DATA PROVIDED
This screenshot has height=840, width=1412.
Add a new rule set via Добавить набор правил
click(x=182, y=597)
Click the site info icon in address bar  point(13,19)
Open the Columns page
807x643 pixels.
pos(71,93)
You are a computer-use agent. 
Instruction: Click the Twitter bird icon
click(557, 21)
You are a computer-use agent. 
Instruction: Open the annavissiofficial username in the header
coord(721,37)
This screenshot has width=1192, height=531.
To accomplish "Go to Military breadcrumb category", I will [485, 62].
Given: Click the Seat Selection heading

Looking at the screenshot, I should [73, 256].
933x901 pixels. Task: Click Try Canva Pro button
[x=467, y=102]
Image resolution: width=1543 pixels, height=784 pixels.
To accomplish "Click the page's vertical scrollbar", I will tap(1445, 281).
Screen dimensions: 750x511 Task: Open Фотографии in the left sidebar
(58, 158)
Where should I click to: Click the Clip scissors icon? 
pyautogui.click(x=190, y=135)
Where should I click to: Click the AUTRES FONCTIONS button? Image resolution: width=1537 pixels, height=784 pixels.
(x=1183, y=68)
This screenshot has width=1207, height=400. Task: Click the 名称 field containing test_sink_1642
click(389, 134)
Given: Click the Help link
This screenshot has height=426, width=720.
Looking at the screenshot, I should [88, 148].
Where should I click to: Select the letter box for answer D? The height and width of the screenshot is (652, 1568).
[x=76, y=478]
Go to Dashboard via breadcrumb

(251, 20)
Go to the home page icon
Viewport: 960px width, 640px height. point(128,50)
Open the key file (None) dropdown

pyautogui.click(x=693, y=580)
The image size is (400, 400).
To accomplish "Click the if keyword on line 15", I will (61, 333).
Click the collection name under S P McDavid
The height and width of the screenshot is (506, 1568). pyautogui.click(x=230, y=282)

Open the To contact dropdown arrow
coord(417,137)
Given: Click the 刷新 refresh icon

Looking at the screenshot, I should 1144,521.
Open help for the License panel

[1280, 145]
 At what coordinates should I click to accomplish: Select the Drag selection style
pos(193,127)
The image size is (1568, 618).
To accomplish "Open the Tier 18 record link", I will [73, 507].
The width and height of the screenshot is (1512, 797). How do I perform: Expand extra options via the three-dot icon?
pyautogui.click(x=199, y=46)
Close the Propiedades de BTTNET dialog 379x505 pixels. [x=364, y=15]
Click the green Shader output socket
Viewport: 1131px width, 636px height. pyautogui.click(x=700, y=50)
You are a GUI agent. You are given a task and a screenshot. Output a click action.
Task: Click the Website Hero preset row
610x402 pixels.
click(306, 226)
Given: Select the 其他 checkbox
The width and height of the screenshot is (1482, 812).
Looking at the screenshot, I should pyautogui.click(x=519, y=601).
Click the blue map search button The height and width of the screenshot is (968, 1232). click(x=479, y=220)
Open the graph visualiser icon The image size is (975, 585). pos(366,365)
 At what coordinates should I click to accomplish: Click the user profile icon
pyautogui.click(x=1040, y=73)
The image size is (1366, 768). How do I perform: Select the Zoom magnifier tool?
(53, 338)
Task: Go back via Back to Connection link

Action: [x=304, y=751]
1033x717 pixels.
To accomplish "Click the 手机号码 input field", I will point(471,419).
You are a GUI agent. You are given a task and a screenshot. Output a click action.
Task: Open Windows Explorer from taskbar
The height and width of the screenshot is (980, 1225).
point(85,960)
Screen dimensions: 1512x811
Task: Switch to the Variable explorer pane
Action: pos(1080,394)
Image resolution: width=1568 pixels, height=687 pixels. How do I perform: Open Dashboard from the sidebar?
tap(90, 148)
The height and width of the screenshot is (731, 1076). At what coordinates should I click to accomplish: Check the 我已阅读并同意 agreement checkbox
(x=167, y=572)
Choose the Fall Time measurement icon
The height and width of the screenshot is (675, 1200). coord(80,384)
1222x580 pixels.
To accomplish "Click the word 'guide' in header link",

EXERCISE DIRECTIONS
All lines of the records above that contain the word "will" are to be copied out.

TASK SOLUTION
To accomplish "Go to Military breadcrumb category", I will [485, 62].
To accomplish "Click the page's vertical scrollbar", I will tap(1445, 281).
To accomplish "Click the if keyword on line 15", I will (61, 333).
To accomplish "Open the Tier 18 record link", I will [73, 507].
To accomplish "Click the 手机号码 input field", I will point(471,419).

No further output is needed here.